Labour Minister Muriel Penicaud described the reforms as "a transformation of labor rules on an unprecedented scale."
Prime Minister Edouard Philippe said the reforms were necessary to fight France's stubbornly high unemployment.
"The truth is that for bosses, especially of small companies, and foreign investors, the existing labour law is seen as a brake on hiring and investment," Philippe said.
The decrees hand companies more power to adapt work time and pay to market conditions based on agreements reached by a simple majority between employers and workers.
Compensation for a dismissal judged in a labour court to be unfair would be set at three months of wages for two-years in the company with the amount rising progressively depending on how long a worker was with the firm, unions said.
In a concession to unions, normal severance pay would be increased from 20 per cent of wages for each year in a company to 25 per cent.
The government, which already has parliament's backing for the reform, consulted with unions for weeks as it drafted its plans.

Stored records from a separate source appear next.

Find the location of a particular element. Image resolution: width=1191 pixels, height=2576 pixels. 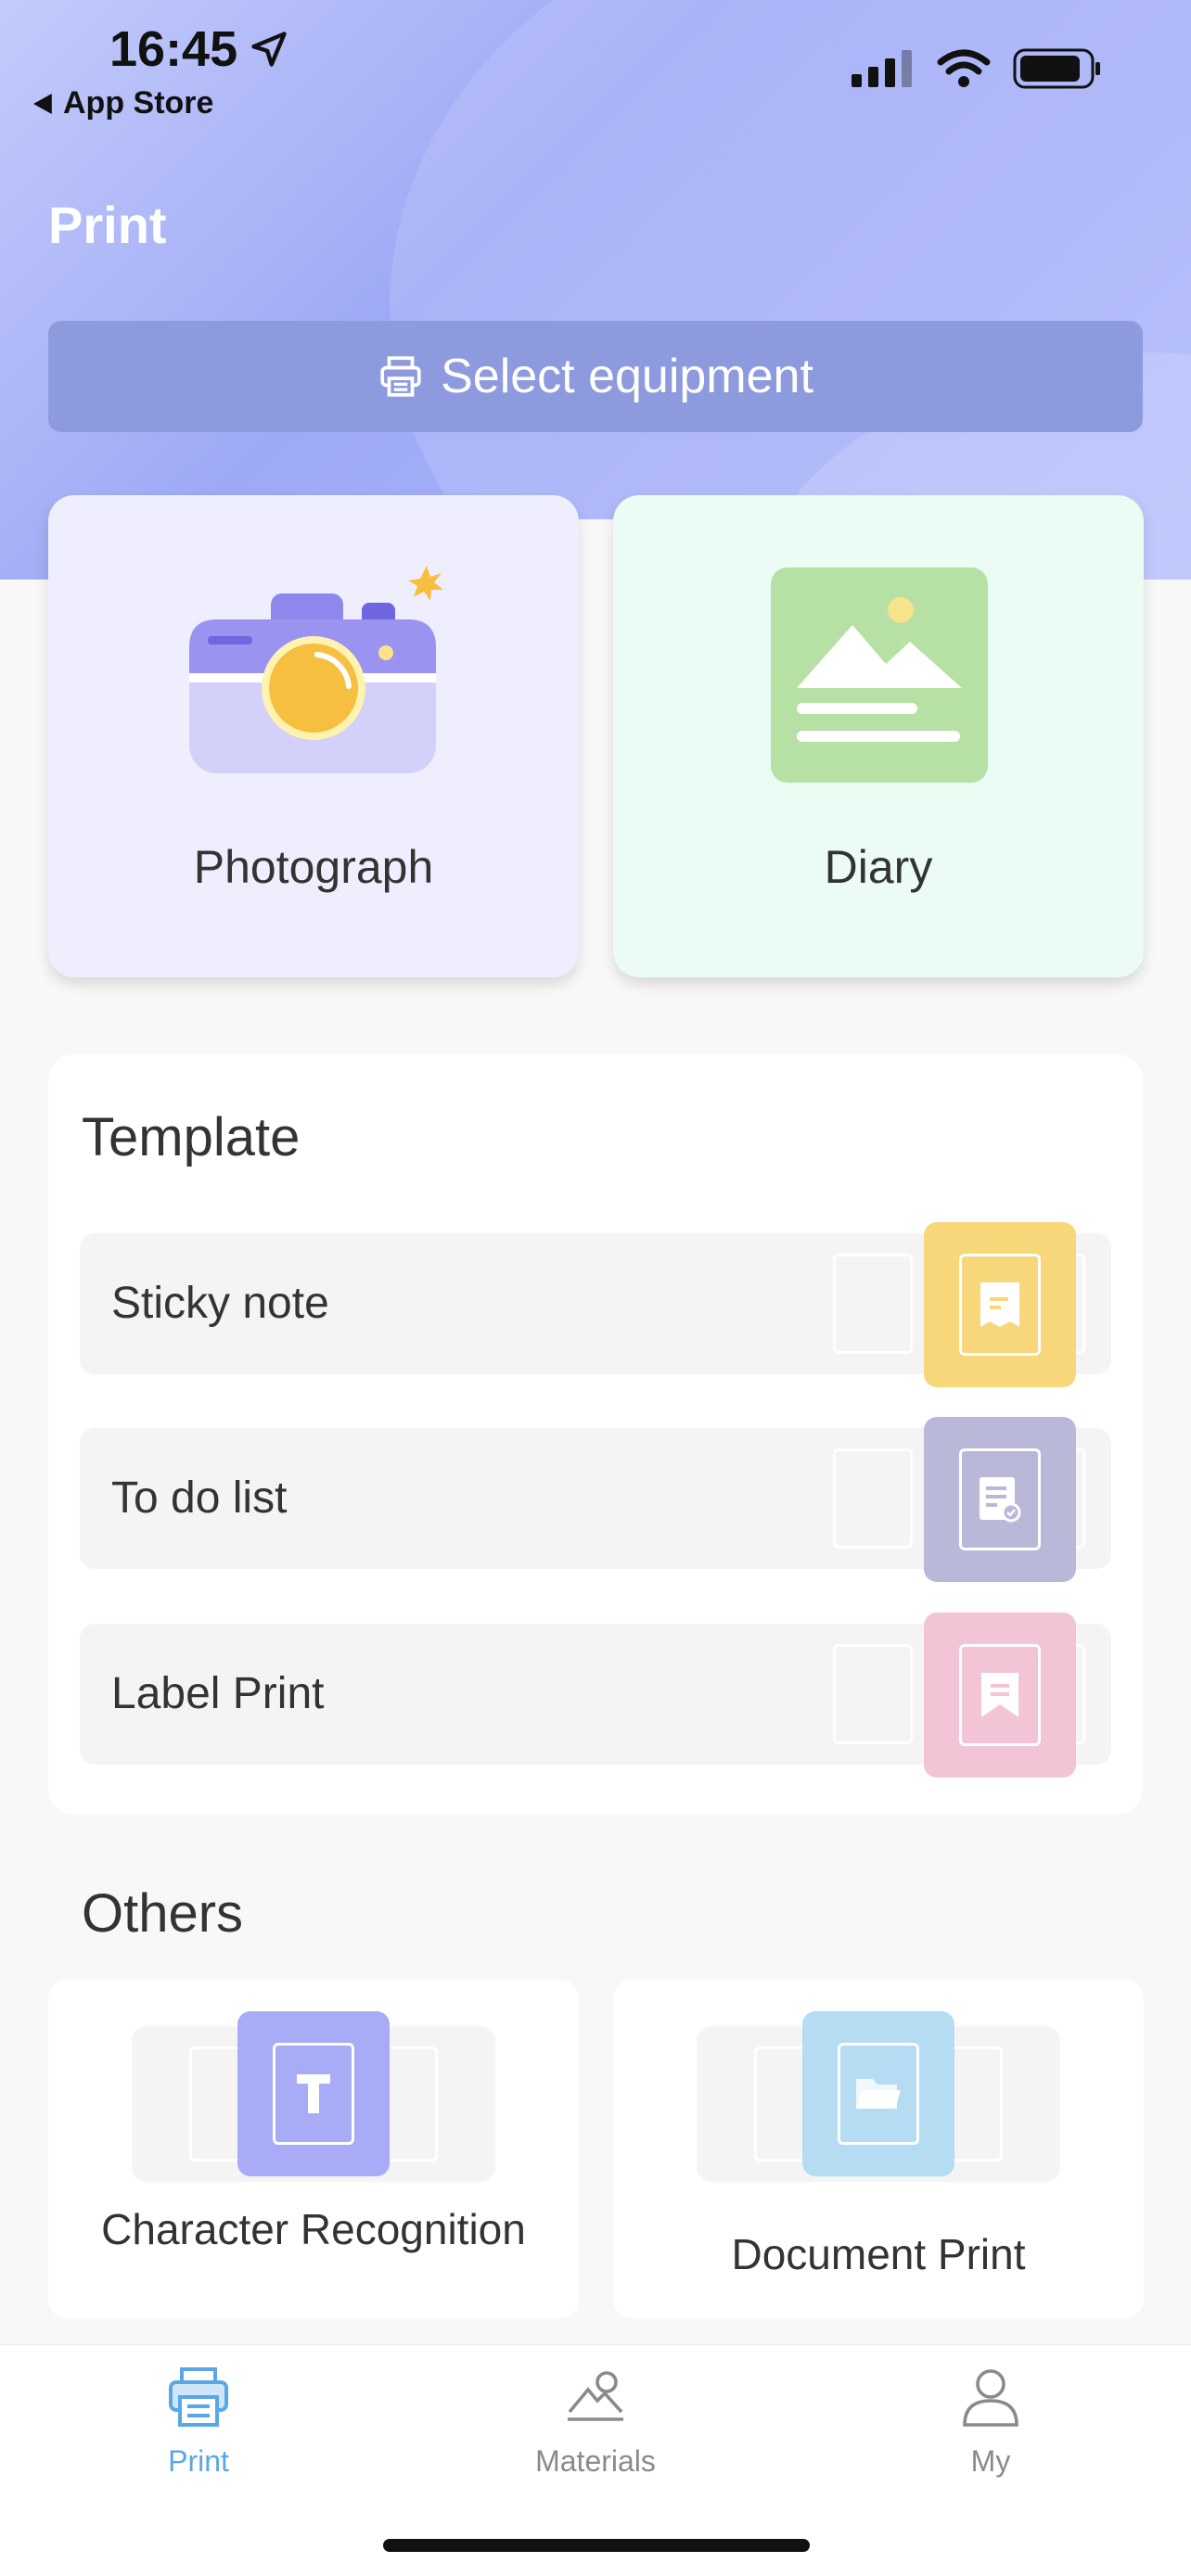

image-document-icon is located at coordinates (880, 675).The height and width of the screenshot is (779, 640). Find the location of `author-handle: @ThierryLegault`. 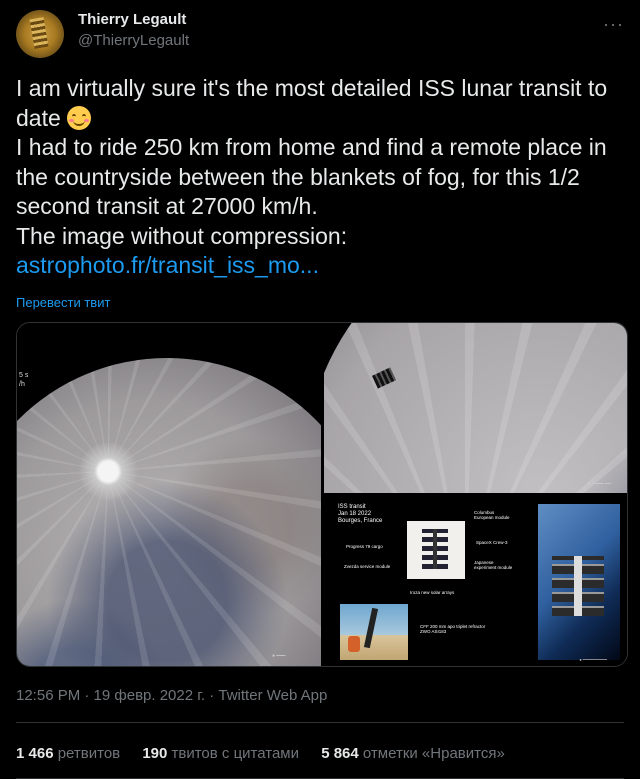

author-handle: @ThierryLegault is located at coordinates (134, 40).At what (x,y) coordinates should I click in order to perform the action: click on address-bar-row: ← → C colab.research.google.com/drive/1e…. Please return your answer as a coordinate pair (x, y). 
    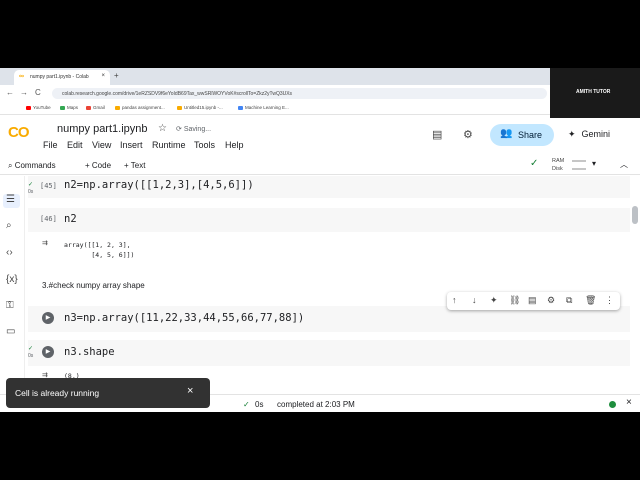
    Looking at the image, I should click on (275, 94).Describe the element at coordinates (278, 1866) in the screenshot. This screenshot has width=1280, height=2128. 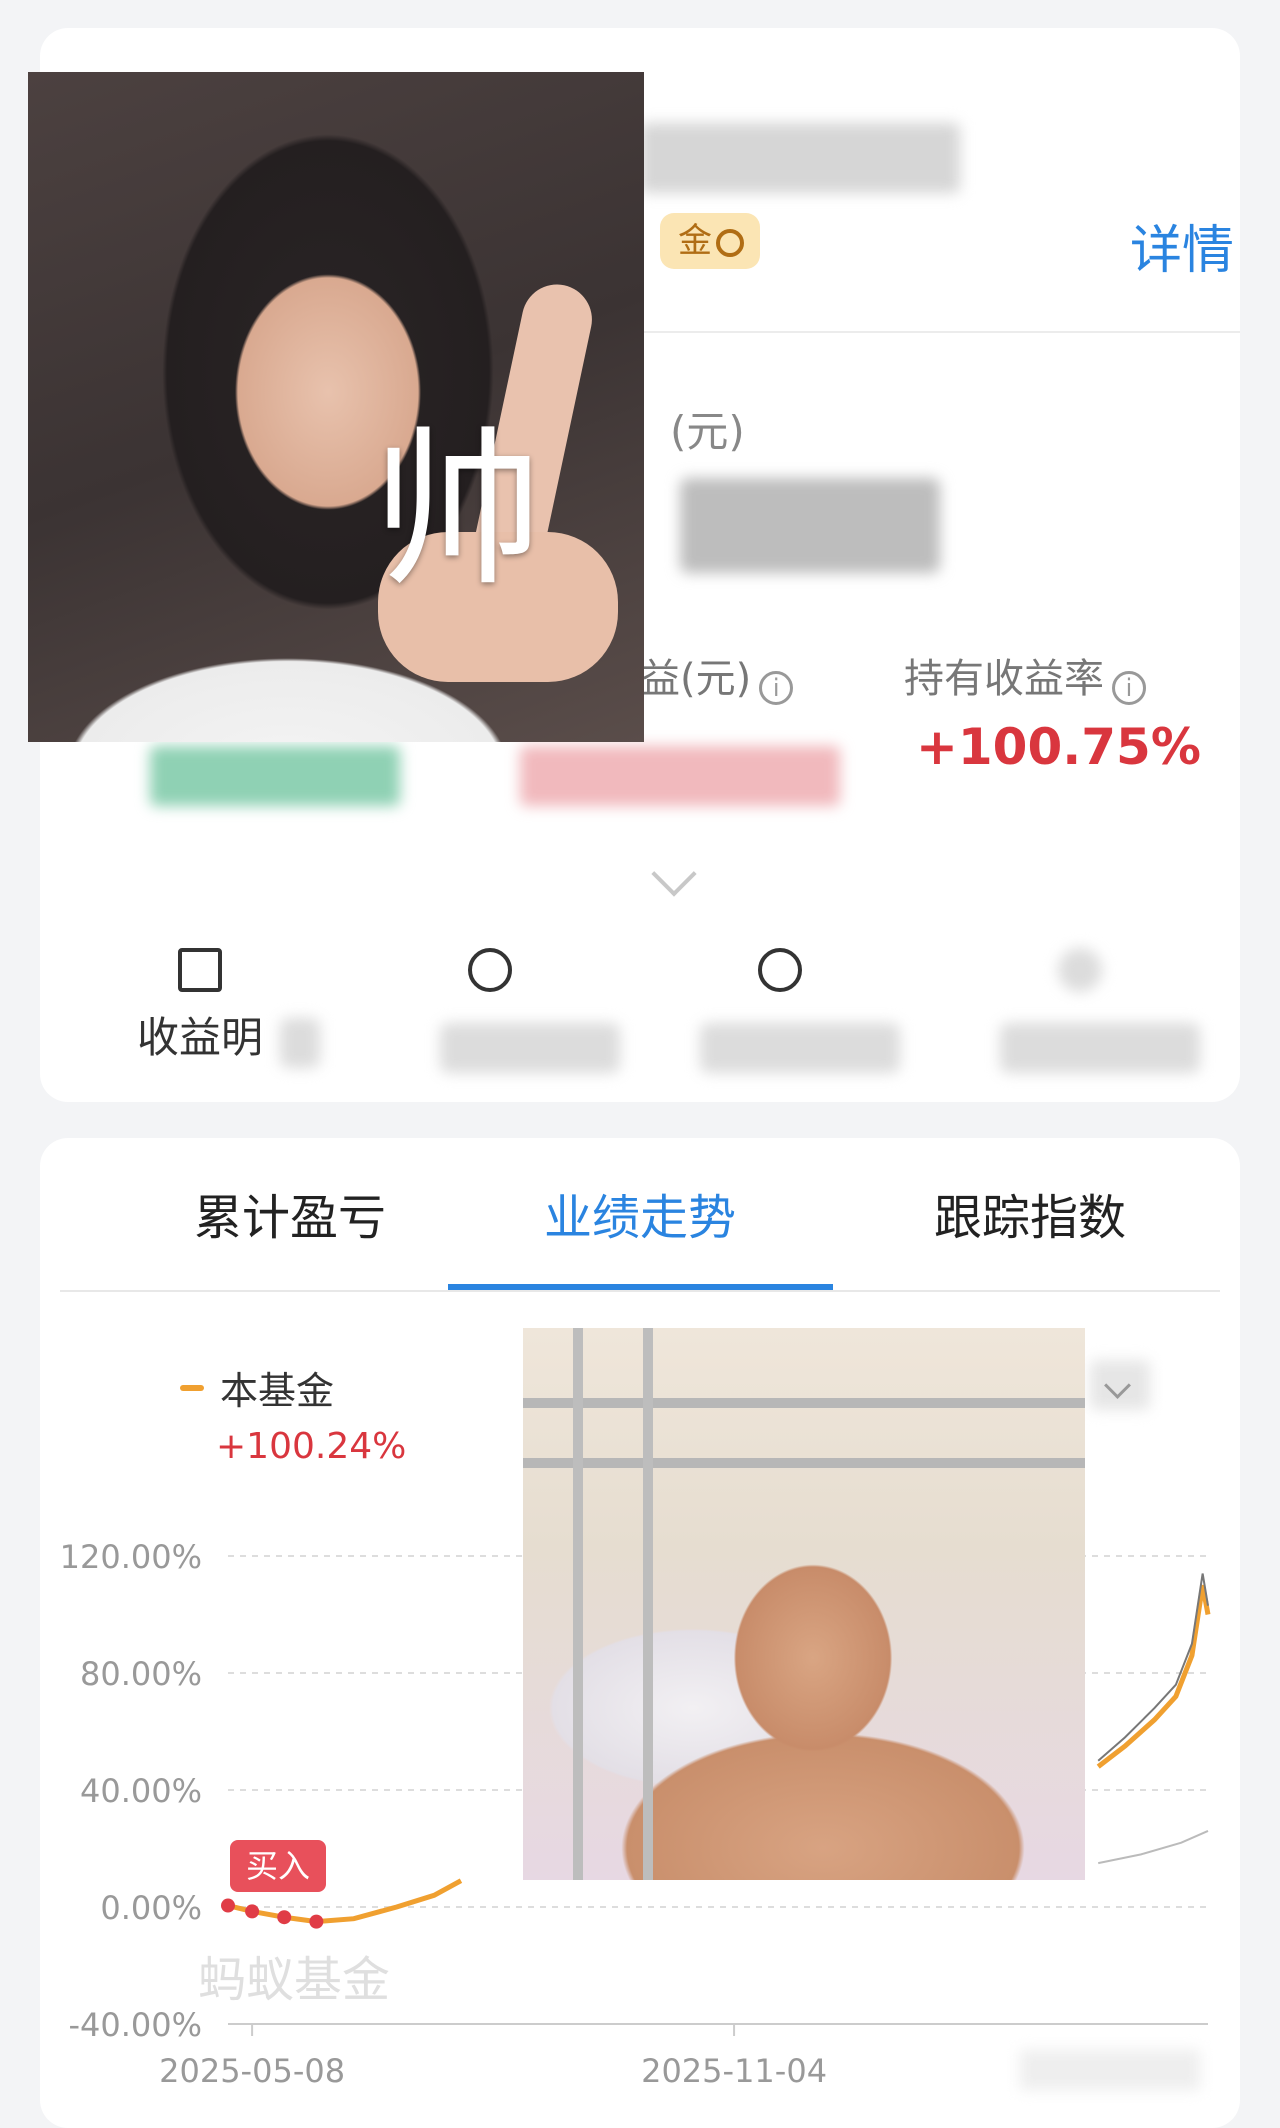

"All of our fears have been confirmed," said Philippe Martinez, head of the hard-left CGT union, after the government presented the decrees to unions and employers.
He said the union would press ahead with its plan for a protest on Sept. 12.
France's biggest union, the reformist CFDT, said that it was disappointed with what amounted to a missed opportunity to improve labour relations, but said it would not call a strike against the reforms.
"This reform does not rise to the occasion," the CFDT's leader Laurent Berger told reporters, but he added: "Taking to the streets is not the only mode of action for unions."
The reform would give more flexibility to small firms in particular, allowing direct negotiations in companies with less than 50 workers between employers and a staff representative who does not necessarily need to be a union member.
The labour reforms are a test Macron's mettle to push through reforms which have divided French voters but which are being closely watched by investors, and countries like Germany, who want to see an overhaul in the euro zone's second biggest economy.
The labour reforms come as the 39-year-old president suffers a steep drop in popularity ratings.
Early policy announcements including an overhaul of the wealth tax and cuts to housing assistance have left a swathe of voters feeling Macron's policies favour the rich, pollsters say.
The government plans later this autumn to start talks on overhauling unemployment benefits in October before tackling retirement reform next year.
Strained public finances means that the government can ill afford costly concessions to sweeten its reform agenda and plans to cut public spending by 20 billion euros ($23.7 billion) next year could further fan public discontent.